··· Available data ···

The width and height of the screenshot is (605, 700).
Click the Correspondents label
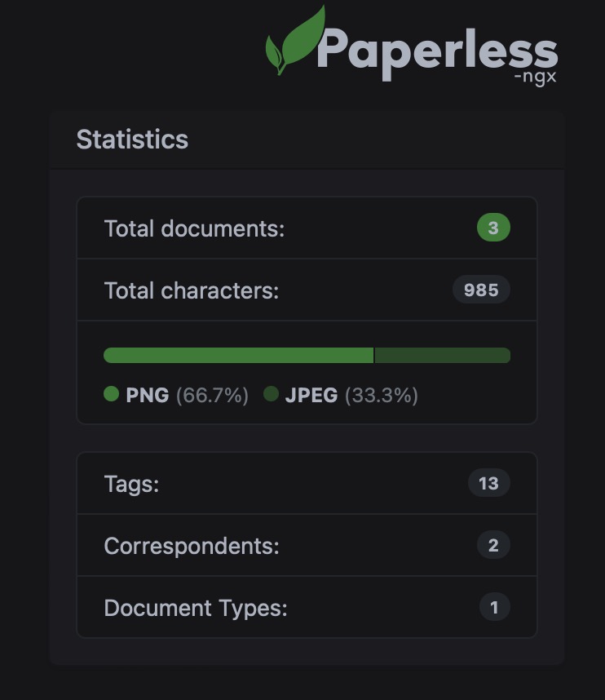(x=191, y=545)
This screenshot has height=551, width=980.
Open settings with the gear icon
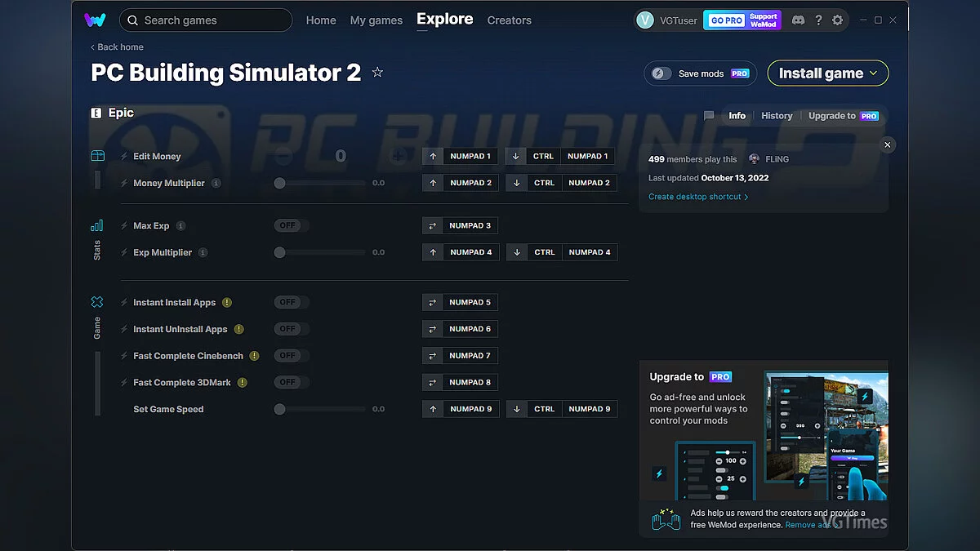(838, 20)
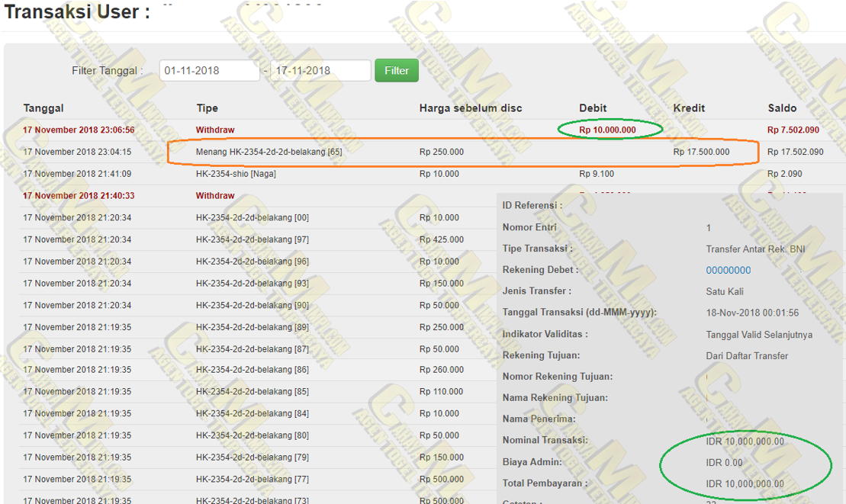This screenshot has height=504, width=846.
Task: Click the green Filter button
Action: [396, 70]
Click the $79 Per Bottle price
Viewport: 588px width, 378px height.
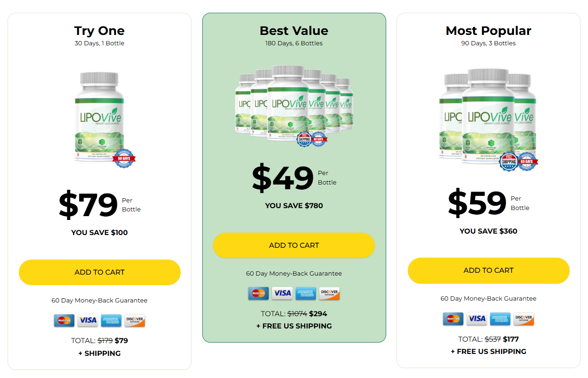tap(88, 203)
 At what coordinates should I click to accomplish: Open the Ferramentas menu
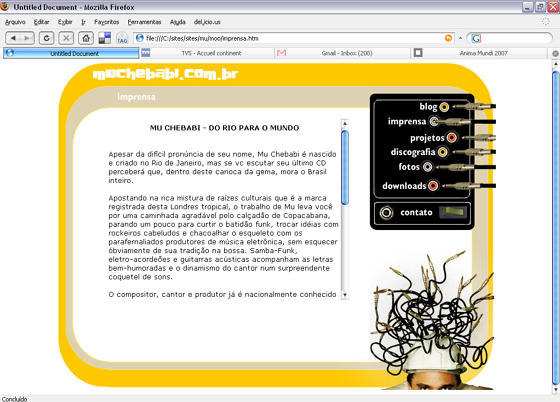point(144,22)
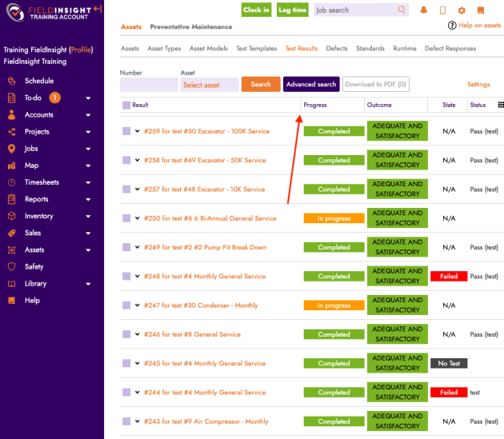Select the checkbox for result #248

pos(126,277)
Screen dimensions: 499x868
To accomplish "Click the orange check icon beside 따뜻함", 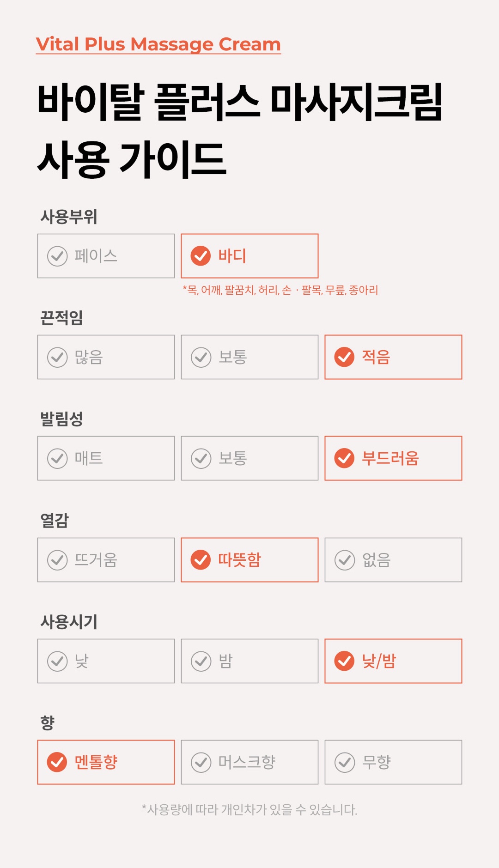I will tap(201, 560).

···

> What to produce
Reproduce exactly the lines from the beginning of the material down to the line containing "Screen dimensions: 499x868", both ends included, but not the pictures or anything after.

> Task output
The width and height of the screenshot is (605, 700).
Click the Correspondents label
(x=191, y=545)
This screenshot has height=551, width=980.
Open settings with the gear icon
(838, 20)
This screenshot has height=504, width=846.
Task: Click the green Filter button
Action: [396, 70]
Click the $79 Per Bottle price
Viewport: 588px width, 378px height.
tap(88, 203)
 At what coordinates should I click to accomplish: Open the Ferramentas menu
point(144,22)
Select the checkbox for result #248

pos(126,277)
Screen dimensions: 499x868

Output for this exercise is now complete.